%%
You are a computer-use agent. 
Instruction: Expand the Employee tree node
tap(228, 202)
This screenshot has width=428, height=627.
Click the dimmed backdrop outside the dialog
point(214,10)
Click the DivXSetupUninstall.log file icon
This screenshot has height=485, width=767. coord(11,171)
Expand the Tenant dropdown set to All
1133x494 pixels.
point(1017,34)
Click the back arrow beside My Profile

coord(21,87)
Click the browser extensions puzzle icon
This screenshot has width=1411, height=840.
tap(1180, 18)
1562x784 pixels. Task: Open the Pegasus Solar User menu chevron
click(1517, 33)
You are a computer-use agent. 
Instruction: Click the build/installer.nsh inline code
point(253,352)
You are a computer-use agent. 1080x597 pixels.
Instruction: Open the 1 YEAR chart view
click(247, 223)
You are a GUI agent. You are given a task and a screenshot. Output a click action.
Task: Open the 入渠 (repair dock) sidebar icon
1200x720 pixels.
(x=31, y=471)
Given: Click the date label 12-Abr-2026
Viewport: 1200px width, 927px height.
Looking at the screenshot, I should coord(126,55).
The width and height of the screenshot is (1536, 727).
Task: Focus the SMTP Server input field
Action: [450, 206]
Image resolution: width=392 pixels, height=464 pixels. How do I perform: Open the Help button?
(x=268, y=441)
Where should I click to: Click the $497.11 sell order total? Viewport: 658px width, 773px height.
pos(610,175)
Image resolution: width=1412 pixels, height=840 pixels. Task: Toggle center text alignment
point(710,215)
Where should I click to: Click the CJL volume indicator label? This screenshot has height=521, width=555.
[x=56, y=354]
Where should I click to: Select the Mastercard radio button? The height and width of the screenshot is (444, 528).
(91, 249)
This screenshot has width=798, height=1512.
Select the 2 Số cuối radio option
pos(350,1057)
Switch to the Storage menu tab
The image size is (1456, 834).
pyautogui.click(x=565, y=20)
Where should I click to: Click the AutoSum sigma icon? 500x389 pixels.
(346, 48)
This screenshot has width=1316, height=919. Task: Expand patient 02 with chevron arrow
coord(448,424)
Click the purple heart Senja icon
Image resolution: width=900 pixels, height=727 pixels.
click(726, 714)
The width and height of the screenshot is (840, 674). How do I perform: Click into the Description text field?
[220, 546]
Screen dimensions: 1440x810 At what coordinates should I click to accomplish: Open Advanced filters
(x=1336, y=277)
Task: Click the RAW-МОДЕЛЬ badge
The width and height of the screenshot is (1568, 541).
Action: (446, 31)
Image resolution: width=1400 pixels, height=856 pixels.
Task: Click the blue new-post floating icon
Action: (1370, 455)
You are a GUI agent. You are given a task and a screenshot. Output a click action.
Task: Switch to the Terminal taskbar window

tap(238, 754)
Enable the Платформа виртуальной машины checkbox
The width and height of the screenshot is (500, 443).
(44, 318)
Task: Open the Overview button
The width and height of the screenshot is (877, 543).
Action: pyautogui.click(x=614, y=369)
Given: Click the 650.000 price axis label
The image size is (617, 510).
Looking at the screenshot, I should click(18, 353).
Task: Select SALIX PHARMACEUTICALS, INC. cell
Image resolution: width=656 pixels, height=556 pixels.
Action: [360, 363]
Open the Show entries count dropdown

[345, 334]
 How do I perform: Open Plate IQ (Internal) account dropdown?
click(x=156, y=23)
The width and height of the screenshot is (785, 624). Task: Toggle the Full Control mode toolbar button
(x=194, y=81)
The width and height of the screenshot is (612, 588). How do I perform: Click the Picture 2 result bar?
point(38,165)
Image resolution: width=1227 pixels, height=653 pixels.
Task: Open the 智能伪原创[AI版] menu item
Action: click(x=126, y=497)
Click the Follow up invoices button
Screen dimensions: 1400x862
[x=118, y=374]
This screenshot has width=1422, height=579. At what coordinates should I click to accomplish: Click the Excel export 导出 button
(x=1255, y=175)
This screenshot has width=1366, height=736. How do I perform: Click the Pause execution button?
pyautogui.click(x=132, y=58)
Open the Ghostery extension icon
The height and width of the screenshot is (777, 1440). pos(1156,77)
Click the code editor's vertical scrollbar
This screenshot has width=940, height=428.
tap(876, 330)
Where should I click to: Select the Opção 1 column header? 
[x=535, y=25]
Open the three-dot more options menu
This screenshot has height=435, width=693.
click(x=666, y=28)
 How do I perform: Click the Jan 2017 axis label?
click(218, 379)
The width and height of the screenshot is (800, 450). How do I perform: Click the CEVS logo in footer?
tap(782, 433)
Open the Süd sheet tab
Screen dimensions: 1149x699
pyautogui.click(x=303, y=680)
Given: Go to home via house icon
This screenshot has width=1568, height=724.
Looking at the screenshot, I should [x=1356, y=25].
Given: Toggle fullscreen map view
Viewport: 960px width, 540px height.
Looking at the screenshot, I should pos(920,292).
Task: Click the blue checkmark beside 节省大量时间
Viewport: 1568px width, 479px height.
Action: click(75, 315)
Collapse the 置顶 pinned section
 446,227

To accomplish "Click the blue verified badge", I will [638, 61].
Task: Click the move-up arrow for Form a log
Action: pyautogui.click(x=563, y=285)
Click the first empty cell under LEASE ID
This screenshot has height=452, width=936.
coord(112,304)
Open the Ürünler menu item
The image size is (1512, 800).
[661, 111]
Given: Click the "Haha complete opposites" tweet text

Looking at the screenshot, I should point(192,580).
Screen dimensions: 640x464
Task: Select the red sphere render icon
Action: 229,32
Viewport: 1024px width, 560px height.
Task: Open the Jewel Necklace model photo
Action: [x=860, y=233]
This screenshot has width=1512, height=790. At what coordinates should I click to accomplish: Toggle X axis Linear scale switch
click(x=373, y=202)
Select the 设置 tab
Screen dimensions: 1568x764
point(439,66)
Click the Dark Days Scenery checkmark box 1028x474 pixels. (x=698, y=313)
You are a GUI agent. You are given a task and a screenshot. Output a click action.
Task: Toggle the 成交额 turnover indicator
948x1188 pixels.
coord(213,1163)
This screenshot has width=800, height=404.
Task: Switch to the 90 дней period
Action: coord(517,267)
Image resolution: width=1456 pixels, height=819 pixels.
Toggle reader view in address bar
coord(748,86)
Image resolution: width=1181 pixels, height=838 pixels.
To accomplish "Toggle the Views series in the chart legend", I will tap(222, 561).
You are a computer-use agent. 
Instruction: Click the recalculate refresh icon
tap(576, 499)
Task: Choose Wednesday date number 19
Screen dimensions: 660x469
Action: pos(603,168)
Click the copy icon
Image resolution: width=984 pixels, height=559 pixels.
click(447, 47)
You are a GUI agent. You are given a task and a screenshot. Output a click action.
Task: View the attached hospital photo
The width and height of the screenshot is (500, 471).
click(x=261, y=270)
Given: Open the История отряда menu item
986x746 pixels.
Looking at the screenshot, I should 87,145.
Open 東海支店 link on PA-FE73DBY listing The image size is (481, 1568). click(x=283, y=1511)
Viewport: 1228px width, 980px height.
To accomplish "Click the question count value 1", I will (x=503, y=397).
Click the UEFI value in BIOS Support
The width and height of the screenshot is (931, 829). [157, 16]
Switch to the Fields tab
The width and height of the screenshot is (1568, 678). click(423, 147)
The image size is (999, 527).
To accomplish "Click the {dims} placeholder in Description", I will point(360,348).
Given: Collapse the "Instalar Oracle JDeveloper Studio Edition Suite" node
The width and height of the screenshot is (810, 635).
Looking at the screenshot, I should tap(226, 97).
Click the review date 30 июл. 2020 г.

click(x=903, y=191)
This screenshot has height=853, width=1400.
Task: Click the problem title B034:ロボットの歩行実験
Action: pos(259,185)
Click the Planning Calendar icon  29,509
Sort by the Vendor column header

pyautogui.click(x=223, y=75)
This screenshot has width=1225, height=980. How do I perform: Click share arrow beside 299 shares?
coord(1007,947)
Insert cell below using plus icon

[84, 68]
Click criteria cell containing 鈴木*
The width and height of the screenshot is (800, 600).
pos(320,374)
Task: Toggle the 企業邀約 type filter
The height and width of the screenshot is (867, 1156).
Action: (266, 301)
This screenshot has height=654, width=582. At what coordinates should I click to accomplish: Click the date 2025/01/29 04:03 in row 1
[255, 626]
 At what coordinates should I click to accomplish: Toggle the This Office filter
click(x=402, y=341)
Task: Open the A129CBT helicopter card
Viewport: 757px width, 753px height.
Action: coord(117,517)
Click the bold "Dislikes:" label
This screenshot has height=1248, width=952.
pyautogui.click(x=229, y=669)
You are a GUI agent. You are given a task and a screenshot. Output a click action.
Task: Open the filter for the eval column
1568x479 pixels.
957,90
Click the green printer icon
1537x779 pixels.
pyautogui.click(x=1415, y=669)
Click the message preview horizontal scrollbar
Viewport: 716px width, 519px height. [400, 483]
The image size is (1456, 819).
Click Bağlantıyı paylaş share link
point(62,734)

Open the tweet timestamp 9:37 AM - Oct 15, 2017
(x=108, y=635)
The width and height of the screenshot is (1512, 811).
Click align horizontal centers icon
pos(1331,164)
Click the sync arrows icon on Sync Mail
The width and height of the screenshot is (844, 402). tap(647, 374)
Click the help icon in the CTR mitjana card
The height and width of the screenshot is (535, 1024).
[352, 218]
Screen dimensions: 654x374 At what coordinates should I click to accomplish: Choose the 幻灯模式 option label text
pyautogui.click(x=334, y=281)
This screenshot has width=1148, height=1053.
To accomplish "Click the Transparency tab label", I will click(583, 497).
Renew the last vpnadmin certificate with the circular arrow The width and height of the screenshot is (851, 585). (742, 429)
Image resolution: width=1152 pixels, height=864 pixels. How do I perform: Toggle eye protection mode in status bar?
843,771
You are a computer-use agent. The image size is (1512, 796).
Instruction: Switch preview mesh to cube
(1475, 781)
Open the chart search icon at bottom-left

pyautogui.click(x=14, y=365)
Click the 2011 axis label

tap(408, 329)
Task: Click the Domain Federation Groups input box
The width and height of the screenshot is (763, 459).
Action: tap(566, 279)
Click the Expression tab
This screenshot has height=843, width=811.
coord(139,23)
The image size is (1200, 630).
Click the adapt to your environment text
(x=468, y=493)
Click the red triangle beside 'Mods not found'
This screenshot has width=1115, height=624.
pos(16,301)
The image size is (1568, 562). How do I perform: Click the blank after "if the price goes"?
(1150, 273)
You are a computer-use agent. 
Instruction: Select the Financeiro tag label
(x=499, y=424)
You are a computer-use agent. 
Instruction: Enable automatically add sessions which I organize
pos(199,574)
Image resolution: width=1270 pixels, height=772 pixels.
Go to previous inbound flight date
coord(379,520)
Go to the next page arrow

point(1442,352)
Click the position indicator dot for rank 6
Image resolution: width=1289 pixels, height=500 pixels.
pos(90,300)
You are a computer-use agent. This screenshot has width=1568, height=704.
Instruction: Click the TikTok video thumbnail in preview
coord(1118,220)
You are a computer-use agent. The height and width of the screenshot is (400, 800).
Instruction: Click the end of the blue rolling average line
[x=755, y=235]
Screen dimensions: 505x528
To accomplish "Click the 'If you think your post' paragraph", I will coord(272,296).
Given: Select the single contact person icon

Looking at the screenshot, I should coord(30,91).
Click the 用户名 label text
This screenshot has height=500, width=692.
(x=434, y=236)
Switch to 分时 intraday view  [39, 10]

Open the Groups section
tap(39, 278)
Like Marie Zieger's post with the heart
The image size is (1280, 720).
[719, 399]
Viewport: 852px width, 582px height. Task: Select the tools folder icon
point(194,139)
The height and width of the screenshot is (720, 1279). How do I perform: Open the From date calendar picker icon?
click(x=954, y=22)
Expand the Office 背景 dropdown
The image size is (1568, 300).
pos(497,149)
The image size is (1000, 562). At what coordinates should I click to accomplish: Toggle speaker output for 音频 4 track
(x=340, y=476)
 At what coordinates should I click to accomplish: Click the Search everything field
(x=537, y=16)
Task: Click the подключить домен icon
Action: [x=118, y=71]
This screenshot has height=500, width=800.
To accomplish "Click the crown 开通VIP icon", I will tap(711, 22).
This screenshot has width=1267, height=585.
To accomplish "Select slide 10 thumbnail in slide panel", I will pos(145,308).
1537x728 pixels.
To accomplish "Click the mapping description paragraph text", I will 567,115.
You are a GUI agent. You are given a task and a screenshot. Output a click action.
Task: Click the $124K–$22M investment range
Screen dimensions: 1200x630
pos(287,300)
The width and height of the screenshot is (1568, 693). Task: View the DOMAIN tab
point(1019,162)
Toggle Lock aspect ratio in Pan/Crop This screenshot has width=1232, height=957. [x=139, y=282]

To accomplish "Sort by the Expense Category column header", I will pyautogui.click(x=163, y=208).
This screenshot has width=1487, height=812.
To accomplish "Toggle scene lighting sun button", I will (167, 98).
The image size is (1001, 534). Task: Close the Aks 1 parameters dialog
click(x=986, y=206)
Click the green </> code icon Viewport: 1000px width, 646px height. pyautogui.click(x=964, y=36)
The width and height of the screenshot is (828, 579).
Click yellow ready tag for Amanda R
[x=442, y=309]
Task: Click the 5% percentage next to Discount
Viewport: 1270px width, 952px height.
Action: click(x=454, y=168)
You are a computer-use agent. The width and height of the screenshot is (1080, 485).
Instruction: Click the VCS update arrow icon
%%
YOUR TASK
Rewrite the stretch of data from the line containing "Open the tweet" through the line containing "pos(1331,164)", changing "align horizontal centers" to "align vertical centers" and keeping all else the same. Give only those lines.

REPLY TO THE EXERCISE
Open the tweet timestamp 9:37 AM - Oct 15, 2017
(x=108, y=635)
The width and height of the screenshot is (1512, 811).
Click align vertical centers icon
pos(1331,164)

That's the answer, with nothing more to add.